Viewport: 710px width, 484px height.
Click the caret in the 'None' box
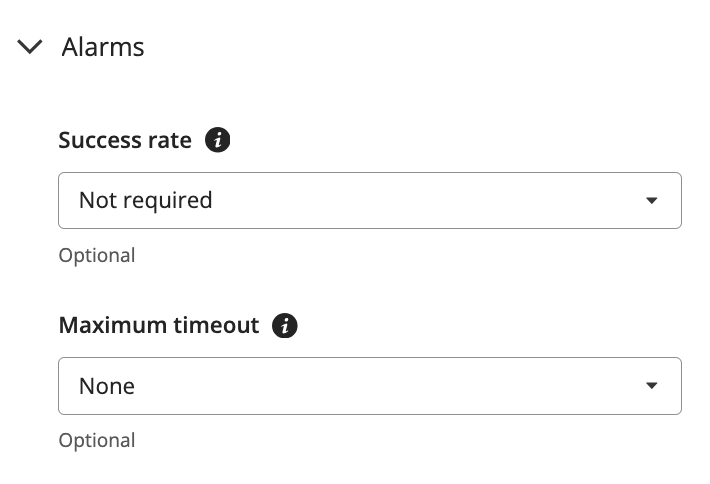click(x=652, y=386)
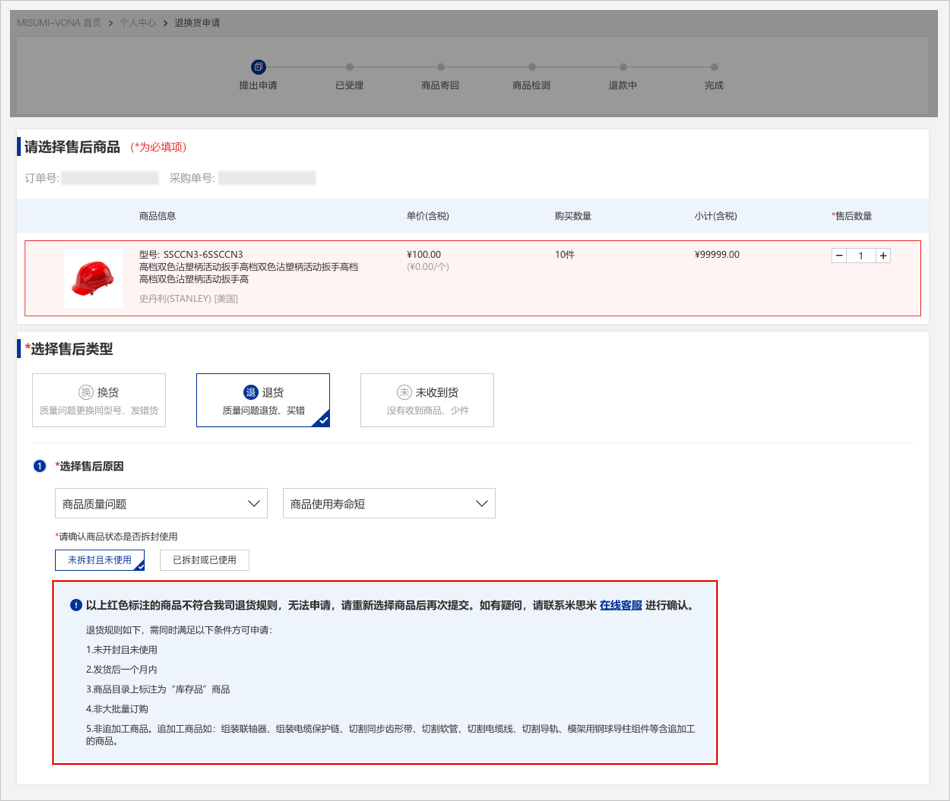Click the 在线客服 link
This screenshot has width=950, height=801.
click(x=620, y=605)
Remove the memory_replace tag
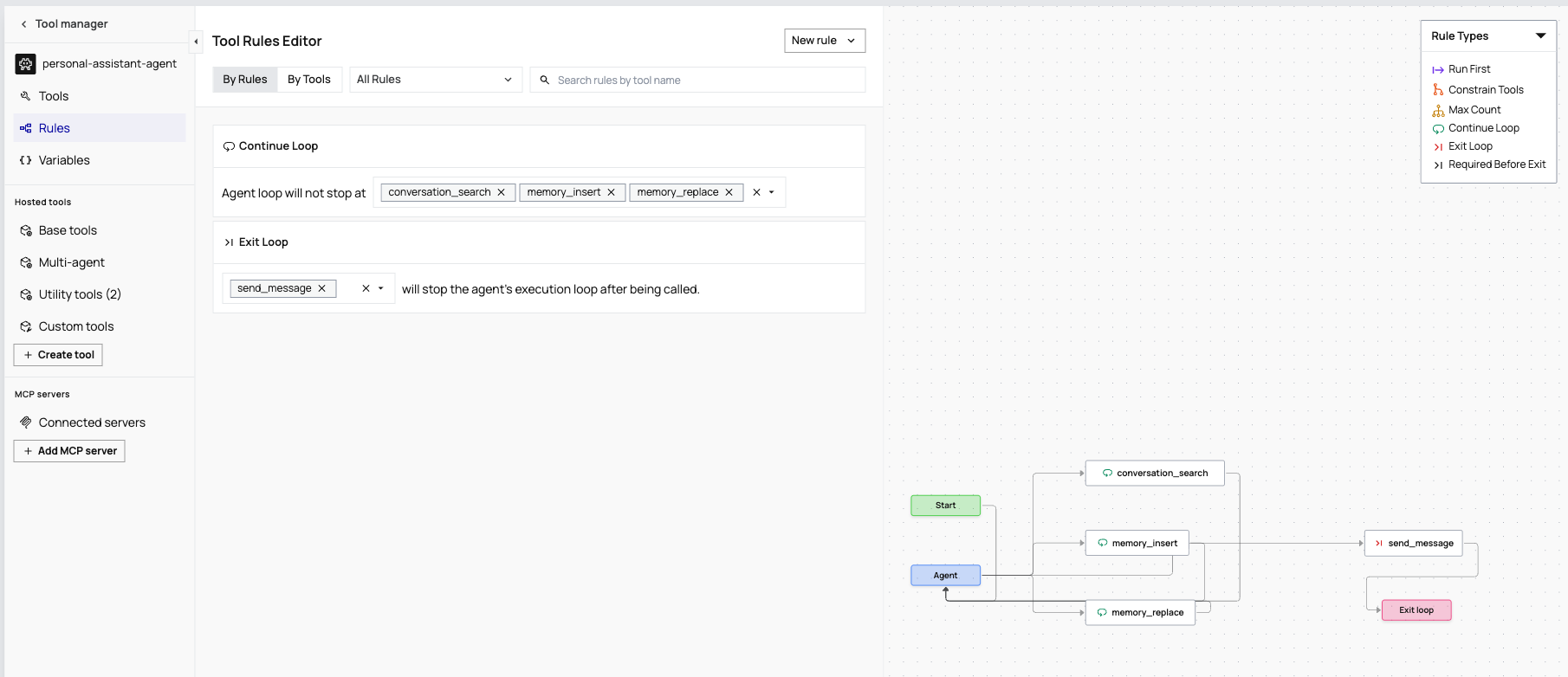The width and height of the screenshot is (1568, 677). click(x=729, y=192)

----------------

◆ **PROBLEM REQUIREMENTS**:
One exact copy of the data, no pictures: write it out line for line.

◆ **RESPONSE TO THIS EXERCISE**:
Viewport: 710px width, 484px height.
Click the caret in the 'None' box
click(x=652, y=386)
Click the 在线客服 link
This screenshot has width=950, height=801.
click(x=620, y=605)
Remove the memory_replace tag
The width and height of the screenshot is (1568, 677). click(x=729, y=192)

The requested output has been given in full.